A casa dos grandes pensadores
 
 
 

JOAQUIM SATURNINO DA SILVA

 

 

 

Predadores

Copiados da natureza, de forma ruim como toda cópia, vieram, para o seio da humanidade os homens predadores dos homens.
É compreensível o comportamento dos animais predadores que, numa certa escala hierárquica, uns vitimam outros, apenas por puro extinto de sobrevivência, como um cronograma da cadeia alimentar das espécies.
No caso humano é diferente. Este predador age racionalmente e com prazer. Qualquer sentimento presente em sua ação será sempre o indisfarçável orgulho da sucumbência de sua vítima. O sórdido prazer de destruir. A tentativa vã de saciar seu instinto destrutivo.
Desde as rústicas tocaias do sertão, até as sofisticadas e perversas armadilhas intelectuais do mundo corporativo, o sentimento sempre será o mesmo. Certíssima a máxima do grande pensador:  “o homem é o lobo do homem!
No caso dos animais, eles encontraram seus exterminadores: o homem.  No caso dos homens, delineia-se um exterminador em um futuro breve, além deles mesmos: a própria natureza.
A grande ironia nisso tudo, é que o predador homem será exterminado, numa análise final, por si mesmo. Ou seja, a cegueira da sua falsa onipotência, terminou por gerar, ao longo do tempo, a mais sutil das formas de suicídio.
Não se gera e mantém a fome e a miséria impunemente. Porém, não virá dos miseráveis a Justiça.  São fracos demais para isso. Mas possuem a seu lado a suprema ironia manejada pelas leis de causa e efeito, que os predadores se esqueceram de observar.
O Universo tem uma mente. Avalia tudo. Chamam-na de providência divina, mas não importa o nome. Importa que ela não está inerte, mas num compasso de espera.
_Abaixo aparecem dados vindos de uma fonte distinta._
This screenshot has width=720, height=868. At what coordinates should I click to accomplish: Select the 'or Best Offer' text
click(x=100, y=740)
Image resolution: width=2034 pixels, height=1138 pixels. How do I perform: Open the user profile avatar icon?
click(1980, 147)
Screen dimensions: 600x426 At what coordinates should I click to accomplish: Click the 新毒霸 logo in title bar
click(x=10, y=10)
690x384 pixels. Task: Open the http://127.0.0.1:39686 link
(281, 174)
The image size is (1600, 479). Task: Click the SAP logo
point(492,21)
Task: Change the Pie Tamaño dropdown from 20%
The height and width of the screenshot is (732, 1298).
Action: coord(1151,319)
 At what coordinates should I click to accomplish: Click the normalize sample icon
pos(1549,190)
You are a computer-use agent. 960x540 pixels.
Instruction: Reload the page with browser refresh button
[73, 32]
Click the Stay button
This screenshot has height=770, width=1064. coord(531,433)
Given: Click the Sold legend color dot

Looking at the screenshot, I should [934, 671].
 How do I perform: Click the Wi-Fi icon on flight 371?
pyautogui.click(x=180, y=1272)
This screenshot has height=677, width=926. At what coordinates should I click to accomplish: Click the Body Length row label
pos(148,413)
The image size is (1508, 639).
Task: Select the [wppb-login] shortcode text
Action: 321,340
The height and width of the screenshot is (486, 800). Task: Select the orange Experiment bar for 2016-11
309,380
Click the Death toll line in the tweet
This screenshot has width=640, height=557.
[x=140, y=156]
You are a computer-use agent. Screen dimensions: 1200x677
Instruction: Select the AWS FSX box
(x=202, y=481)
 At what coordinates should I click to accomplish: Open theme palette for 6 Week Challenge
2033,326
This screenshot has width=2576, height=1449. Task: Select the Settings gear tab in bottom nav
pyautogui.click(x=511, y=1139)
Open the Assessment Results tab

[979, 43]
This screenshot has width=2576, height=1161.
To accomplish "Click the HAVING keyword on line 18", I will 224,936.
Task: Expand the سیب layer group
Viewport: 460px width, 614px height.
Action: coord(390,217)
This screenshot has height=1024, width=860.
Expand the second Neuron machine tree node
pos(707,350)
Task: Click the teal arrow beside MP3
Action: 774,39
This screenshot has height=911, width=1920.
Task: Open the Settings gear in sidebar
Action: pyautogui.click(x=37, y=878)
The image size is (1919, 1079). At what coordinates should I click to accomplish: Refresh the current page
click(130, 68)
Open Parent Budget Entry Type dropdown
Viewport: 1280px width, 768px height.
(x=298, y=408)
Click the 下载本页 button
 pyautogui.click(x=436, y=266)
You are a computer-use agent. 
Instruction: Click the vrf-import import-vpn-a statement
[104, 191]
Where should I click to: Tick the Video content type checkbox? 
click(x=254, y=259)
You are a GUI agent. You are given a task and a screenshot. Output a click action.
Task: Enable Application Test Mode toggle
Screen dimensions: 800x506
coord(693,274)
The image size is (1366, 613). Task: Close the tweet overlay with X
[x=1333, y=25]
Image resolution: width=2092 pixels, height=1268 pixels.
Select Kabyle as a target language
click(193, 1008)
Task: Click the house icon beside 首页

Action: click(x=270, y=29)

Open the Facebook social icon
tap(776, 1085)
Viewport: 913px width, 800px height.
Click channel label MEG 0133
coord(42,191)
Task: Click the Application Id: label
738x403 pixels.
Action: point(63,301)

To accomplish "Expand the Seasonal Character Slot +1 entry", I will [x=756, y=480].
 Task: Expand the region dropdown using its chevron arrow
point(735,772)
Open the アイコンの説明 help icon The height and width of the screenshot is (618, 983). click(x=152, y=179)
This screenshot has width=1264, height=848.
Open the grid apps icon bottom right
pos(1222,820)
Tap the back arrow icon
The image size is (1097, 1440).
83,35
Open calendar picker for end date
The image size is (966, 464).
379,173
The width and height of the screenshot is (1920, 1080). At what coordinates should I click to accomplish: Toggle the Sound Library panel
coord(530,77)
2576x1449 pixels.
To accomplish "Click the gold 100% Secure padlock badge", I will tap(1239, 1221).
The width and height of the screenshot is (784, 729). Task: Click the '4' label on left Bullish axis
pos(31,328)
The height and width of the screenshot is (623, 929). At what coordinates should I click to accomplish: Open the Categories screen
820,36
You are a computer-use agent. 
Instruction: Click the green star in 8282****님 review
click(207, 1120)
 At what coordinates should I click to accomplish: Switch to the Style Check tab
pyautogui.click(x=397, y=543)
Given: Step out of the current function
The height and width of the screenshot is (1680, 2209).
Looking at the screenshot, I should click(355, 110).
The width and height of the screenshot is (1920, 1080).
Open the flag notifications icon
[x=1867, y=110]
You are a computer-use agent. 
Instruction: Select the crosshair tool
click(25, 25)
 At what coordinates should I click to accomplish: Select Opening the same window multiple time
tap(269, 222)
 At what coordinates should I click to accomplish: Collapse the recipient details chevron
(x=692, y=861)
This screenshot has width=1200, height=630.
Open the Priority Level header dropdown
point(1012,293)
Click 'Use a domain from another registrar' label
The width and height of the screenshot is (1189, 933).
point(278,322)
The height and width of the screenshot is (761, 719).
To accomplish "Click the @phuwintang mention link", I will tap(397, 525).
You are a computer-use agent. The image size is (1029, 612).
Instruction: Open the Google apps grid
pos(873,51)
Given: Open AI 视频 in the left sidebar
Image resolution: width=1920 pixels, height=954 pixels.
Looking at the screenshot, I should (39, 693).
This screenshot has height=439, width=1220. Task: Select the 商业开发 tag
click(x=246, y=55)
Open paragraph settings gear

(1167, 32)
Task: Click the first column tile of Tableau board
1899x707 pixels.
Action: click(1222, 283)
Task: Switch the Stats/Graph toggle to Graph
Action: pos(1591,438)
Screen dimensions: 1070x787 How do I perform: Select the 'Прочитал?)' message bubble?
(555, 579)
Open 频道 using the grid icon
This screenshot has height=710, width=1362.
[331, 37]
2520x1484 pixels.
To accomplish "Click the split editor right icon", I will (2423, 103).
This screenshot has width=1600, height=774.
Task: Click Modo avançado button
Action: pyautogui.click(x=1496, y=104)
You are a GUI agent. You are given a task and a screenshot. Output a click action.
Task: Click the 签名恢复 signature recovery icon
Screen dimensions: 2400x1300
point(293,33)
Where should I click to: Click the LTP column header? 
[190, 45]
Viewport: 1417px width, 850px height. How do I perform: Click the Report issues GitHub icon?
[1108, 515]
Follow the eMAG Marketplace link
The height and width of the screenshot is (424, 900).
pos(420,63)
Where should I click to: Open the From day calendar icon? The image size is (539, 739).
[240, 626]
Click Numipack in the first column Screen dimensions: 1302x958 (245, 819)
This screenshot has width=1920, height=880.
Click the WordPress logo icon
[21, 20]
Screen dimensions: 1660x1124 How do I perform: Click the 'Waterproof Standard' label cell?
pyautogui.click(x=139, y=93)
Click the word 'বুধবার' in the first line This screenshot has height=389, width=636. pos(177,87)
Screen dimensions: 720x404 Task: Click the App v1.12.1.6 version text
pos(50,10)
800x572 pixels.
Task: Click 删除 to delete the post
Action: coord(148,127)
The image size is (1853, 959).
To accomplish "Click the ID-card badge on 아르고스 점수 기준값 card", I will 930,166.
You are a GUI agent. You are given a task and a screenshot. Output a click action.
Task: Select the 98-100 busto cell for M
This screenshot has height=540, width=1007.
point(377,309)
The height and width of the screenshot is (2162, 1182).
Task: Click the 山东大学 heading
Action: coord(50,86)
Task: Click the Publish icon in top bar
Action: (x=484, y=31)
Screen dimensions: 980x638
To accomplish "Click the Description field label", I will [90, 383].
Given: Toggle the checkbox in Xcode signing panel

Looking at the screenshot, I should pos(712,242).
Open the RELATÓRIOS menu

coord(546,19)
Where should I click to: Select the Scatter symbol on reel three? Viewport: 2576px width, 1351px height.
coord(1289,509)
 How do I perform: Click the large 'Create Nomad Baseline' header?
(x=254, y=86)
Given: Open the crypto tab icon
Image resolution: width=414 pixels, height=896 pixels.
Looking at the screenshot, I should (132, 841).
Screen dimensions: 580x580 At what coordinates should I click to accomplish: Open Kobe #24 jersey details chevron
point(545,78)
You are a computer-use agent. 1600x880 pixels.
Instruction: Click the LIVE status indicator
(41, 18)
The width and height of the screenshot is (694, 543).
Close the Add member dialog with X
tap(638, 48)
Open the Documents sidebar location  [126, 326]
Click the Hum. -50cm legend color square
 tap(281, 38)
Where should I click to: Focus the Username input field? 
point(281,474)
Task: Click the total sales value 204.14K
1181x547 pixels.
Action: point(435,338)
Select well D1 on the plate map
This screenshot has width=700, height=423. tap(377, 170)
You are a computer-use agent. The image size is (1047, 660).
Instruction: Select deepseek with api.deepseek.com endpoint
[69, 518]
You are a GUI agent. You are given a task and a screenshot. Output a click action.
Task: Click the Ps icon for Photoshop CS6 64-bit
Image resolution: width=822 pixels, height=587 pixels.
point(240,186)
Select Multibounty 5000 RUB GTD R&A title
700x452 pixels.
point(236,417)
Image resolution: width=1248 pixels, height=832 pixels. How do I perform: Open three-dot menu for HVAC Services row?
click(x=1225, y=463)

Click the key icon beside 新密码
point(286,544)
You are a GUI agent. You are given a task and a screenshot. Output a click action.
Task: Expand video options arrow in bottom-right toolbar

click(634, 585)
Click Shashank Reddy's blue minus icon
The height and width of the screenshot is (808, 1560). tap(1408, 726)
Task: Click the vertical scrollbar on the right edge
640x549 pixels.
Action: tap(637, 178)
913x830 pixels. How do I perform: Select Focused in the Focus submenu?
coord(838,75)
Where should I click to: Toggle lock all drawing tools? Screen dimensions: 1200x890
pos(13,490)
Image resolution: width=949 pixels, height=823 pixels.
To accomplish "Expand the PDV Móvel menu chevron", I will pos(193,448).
Como se aguardasse uma tomada de consciência da humanidade. Poderia dar certo, afinal?
Essa é a grande incógnita. A imensa pergunta que paira solene, desde a queimada das florestas, até os lixões das grandes metrópoles.
Passa pelas guerras estúpidas que desconsideram a vida, até as mãos estendidas, daqueles que pela própria fraqueza, desistiram de lutar. 
É como se Deus tivesse ainda a esperança de que o homem descobrisse que o verbo amar deve, além de ser conjugado, ser praticado. Pois para isso existe, afinal.
Mas enquanto isso não acontece, a vida segue seu curso em direção ao nada.
A título de exemplo, podemos olhar para nosso momento político atual, onde os predadores assumiram completamente o poder. Momento delicado, quando todos os homens de princípios abandonam, um a um, o cenário político nacional. A terrível sensação que temos, é a de que a sepultura de nosso País está pronta. E é tudo apenas uma questão de tempo, não muito tempo.
Cavada por seres sem o menor escrúpulo, munidos da mais terrível das armas manejadas pelos predadores modernos: a chantagem. O poder de domínio do ponto fraco dos adversários. O conhecimento de seus pequenos pecados que, por uma questão de comodidade, desejam manter ocultos.
Temos um Congresso Nacional terminal. Padece da mais completa falência de órgãos jamais vista na história.  Mas essa história poderá jamais se tornar oficial, porque os predadores sabem manejar suas armas. A única coisa que não sabem, é que sucumbirão junto, sem a menor piedade da Mente Universal.
Como homens falhamos.  E deixaremos gravado para o infinito a notícia de que os animais são muito mais “humanos” que nós.
E o grande erro dos predadores se repete: extinguem a manutenção de suas próprias vidas junto com a extinção de suas vítimas.
E será assim, por tal via tortuosa, que a Justiça se fará.